Поганец петух вышагивал вдоль ограды, издавая хулиганские возгласы по адресу злобной тетки, его мужское самолюбие было глубоко уязвлено, и от гнева он стал под конец заикаться. Сорока улетела и спряталась где-то на погосте. С одного его края алели зрелые ягоды шиповника, блестящие, пурпурные, необыкновенно красивые и никому не нужные.
Я тоже закурил по примеру дровосека, перешел на другой берег канала, оставив монастырек за спиной. Посреди зеленых массивов кукурузы и подсолнуха, посреди равнины, прорезанной асфальтовыми шоссе и линиями железной дороги, этот монастырей показался мне одной из последних христианских ящериц, вылезших погреться на солнышке. Самолеты чертили в небе белые линии, и я дивился тому, что под таким небом все еще сохранилось уютное маленькое человеческое кладбище. Там и тут выглядывали белые камни надгробий, по грудь заросшие бурьяном и ежевикой, или старые могильные кресты, подставившие спины серому лишайнику. Кротость и примирение излучал погост, лишь дикий шиповник со своими пурпурными ягодами вызывающе торчал по его краям.
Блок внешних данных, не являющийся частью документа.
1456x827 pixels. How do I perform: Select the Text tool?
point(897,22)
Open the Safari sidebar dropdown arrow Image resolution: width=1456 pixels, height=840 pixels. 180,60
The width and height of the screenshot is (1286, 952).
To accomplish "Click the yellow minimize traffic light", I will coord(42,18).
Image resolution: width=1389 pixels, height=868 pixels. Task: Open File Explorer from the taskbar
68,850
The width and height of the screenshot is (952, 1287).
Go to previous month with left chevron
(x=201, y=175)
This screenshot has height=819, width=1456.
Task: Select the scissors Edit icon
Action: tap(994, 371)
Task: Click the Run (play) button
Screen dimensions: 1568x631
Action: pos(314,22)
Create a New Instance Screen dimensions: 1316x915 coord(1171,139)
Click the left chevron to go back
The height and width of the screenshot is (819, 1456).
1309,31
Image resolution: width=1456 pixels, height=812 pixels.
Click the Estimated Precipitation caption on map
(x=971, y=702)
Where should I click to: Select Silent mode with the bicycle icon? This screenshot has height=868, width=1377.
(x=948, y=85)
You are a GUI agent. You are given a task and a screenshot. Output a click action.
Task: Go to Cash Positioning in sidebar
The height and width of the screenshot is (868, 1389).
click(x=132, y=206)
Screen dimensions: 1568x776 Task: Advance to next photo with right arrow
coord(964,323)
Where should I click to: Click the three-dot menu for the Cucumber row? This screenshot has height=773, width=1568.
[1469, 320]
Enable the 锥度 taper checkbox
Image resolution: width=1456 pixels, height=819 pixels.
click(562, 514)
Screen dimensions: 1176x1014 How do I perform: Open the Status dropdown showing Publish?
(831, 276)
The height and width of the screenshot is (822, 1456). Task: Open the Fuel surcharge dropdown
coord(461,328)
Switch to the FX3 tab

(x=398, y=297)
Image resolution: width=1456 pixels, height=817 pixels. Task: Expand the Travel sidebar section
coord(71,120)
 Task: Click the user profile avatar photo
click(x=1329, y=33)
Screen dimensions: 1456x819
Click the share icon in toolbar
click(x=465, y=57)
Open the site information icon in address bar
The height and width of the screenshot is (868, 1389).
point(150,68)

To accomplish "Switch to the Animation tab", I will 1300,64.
Я снова услыхал у себя за спиной удары топора и вскрики дерева. Дровосек начал надсекать тополек с другого бока. Тощая и злобная тетка продолжала клясть поганца петуха и кормить гуся. Сорока, удовлетворив свое любопытство, покинула монастырь и летела теперь к камышам, сгрудившимся возле плотины Кремиковского отстойника. (Она рассеянно порхала, но вдруг пискнула, спикировала на камыши, потом взмыла вверх, снова снизилась и полетела по направлению к Желяве. Было видно, как там ползают машины – это прокладывалась северная автострада.) Я знал, что за автострадой вздымаются Балканы, но они существовали только в моей памяти. Синего венца гор не было видно, его окутывал дым Кремиковских металлургических заводов и нескольких маломерных вагранок, расположившихся возле станции Яна. Похоже, что основное занятие этих вагранок – непрерывно производить дым, как можно более черный, чтобы дополнить собой дым кремиковских вулканов.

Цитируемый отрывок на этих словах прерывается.